Opinion
No. 45926.
June 16, 1942.
CANCELLATION OF INSTRUMENTS: Failure of consideration for deed given for future care. The consideration for the execution and delivery of a warranty deed to grantor's daughter was the promise by the grantee "to give the proper care and attention to the grantor during the term of her natural life." Evidence reviewed and the rule reaffirmed that, there being a failure on the part of the grantee to perform the contract on her part, there was a substantial breach of the agreement and a failure of consideration, and that equity would decree a cancellation of the instrument.
Appeal from Boone District Court. — H.E. FRY, Judge.
Suit in equity to set aside a deed. Defense was a general denial. Trial court dismissed plaintiffs' petition, holding that there was no such substantial breach of the agreement as to warrant setting aside the deed. Plaintiffs have appealed. Opinion states the facts. — Reversed.
Ted Sloane and Herrick, Sloan Langdon, all of Des Moines, for appellants.
Dyer, Jordan Dyer, of Boone, for appellee.
C.J. Cederquist, of Madrid, for intervener-appellee.
This is a suit in equity by two daughters of Mary E. Barnevelt, deceased, to set aside a deed from her as grantor to a third daughter as grantee, which deed provided that it was given in consideration of "the agreement of the grantee herein to give the proper care and attention to the grantor during the term of her natural life . . ."
Plaintiffs claimed the defendant breached the covenant of the deed in that she failed to give the proper care and attention to her mother and that she left Iowa and established a residence in Seattle, Washington, with the declared intention of never returning to care for or attend her mother. That she did not return during the mother's lifetime and the consideration for the deed had failed. The administrator of the mother's estate intervened and claimed the property to pay the debts of the estate.
The defense was a general denial and admitted that plaintiffs and defendant were all the children and only heirs of Mary E. Barnevelt, who died intestate on November 7, 1940. A great deal of evidence was offered and the trial court entered a decree dismissing the petition and held that there had been no such substantial breach of the agreement as to warrant setting aside the deed.
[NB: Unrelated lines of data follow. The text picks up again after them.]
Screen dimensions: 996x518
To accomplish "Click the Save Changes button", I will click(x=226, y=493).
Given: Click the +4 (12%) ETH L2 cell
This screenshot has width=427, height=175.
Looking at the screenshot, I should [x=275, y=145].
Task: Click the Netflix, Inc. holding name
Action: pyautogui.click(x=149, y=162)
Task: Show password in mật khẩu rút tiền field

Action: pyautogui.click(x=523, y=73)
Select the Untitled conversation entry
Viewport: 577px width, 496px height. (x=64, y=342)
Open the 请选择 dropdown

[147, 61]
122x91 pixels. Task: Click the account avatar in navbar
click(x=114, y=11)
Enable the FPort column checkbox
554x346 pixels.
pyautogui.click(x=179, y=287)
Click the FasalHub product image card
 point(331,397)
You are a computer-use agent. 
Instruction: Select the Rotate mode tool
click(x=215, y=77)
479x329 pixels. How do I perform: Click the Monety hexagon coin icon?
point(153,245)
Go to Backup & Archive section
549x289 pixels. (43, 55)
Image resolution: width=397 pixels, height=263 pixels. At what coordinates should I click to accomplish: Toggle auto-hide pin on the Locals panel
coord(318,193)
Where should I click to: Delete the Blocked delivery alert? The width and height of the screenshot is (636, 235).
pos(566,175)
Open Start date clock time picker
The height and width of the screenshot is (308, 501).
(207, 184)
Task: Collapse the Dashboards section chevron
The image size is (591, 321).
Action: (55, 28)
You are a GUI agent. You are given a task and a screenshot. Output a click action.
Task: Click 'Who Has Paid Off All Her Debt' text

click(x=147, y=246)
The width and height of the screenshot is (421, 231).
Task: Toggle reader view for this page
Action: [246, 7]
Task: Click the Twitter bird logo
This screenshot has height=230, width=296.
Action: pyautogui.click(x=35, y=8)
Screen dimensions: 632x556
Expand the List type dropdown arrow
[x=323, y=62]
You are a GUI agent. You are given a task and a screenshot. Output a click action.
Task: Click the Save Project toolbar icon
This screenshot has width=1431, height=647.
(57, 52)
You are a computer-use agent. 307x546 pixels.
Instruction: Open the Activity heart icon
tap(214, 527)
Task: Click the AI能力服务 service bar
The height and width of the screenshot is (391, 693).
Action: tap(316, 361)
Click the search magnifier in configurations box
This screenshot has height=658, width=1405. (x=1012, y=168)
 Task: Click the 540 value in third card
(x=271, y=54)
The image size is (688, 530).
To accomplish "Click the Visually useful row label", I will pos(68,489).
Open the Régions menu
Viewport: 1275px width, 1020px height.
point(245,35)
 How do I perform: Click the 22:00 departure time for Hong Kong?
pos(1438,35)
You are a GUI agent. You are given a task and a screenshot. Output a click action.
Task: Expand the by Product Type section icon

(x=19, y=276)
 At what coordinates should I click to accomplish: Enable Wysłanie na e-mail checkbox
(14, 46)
The plaintiffs have appealed.
Mary E. Barnevelt, a widow, was the owner of a lot and a half in Madrid, Iowa, upon which three houses were situated, which property was devised to her by her husband. She lived in one of the houses and rented the others. She had three children, Ada Snider and Nora Hoop, the appellants, and Rena Godfrey, the appellee.
In February 1940, Rena Godfrey was living in Des Moines. In that month she went to Madrid to make her home with her mother. On April 13, 1940, Mrs. Barnevelt executed the deed in question and delivered it to Mrs. Godfrey. It contained the following provision:
"It is understood and agreed that part of the other valuable considerations above mentioned is the agreement of the grantee herein to give the proper care and attention to the grantor during the term of her natural life and the further agreement that grantee will join with grantor in a mortgage or deed should it become necessary to either mortgage or sell any of said described real estate for the support and care of said grantor."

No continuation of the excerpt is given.